Collected data entries:
::::

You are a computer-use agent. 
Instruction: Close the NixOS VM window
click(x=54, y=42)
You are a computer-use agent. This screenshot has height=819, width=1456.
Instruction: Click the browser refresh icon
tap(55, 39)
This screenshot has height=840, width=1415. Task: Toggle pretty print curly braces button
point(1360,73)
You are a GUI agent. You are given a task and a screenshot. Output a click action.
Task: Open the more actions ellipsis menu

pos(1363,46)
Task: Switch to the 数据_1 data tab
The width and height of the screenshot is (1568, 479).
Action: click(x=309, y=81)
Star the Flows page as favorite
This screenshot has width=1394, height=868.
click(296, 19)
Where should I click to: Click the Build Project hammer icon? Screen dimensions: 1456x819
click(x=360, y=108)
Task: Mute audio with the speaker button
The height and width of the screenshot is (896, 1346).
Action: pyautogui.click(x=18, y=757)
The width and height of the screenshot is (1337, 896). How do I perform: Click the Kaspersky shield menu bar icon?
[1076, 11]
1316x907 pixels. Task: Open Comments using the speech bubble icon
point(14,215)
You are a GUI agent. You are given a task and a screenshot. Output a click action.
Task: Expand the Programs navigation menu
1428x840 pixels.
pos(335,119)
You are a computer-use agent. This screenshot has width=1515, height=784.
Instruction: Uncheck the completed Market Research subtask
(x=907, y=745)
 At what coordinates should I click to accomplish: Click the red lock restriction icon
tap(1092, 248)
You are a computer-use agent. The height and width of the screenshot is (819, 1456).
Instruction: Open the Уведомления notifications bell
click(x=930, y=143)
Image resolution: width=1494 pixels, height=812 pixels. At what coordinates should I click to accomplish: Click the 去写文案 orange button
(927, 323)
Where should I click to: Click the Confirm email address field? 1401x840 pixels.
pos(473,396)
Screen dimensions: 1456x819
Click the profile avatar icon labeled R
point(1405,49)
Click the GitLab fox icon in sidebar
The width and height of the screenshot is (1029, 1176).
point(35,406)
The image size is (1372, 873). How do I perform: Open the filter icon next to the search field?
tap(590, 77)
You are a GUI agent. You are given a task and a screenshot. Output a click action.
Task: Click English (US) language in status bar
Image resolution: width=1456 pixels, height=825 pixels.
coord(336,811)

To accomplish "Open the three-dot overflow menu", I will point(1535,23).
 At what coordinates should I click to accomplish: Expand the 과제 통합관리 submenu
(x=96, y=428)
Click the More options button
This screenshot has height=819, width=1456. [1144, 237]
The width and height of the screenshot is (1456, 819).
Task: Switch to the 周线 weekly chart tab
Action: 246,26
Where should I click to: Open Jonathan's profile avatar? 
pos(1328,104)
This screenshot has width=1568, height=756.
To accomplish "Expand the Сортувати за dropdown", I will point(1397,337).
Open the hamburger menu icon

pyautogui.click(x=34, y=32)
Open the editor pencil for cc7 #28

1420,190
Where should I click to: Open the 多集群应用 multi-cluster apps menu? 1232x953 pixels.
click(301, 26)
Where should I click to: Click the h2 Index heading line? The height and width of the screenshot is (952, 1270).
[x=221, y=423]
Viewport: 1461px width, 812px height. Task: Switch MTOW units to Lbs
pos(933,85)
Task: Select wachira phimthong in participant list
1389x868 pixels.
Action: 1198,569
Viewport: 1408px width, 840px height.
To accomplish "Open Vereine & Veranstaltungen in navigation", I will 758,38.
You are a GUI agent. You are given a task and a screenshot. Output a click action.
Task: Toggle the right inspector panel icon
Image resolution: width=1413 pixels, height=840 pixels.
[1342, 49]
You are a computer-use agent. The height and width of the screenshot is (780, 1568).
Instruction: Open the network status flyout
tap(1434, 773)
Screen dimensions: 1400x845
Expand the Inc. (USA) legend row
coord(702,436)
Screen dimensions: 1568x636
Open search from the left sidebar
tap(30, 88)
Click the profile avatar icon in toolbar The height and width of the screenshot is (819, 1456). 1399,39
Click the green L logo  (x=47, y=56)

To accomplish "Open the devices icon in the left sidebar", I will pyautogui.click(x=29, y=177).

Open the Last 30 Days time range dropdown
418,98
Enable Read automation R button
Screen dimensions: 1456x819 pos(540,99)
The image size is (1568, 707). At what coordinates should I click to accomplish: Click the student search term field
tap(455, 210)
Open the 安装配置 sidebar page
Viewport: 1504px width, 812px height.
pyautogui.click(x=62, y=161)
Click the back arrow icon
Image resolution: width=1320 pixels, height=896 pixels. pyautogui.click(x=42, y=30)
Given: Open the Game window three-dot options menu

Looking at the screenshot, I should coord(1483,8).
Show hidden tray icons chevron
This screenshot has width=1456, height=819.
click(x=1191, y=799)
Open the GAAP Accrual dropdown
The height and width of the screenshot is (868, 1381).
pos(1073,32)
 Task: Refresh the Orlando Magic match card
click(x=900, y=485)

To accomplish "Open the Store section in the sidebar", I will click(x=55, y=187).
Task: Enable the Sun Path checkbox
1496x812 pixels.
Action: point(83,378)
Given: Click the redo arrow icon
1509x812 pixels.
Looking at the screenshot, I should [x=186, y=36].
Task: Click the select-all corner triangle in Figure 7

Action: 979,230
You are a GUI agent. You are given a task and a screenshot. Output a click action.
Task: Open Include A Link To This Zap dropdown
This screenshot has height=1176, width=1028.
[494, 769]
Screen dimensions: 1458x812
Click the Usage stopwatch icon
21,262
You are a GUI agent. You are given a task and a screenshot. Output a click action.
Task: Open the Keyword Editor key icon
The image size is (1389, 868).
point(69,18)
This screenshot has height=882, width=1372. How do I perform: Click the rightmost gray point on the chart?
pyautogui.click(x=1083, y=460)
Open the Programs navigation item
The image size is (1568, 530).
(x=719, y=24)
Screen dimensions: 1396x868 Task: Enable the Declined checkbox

::::

Scan the entries for the word "checkbox". Report each line that has it.

Task: Enable the Sun Path checkbox
Screen dimensions: 1396x868 Task: Enable the Declined checkbox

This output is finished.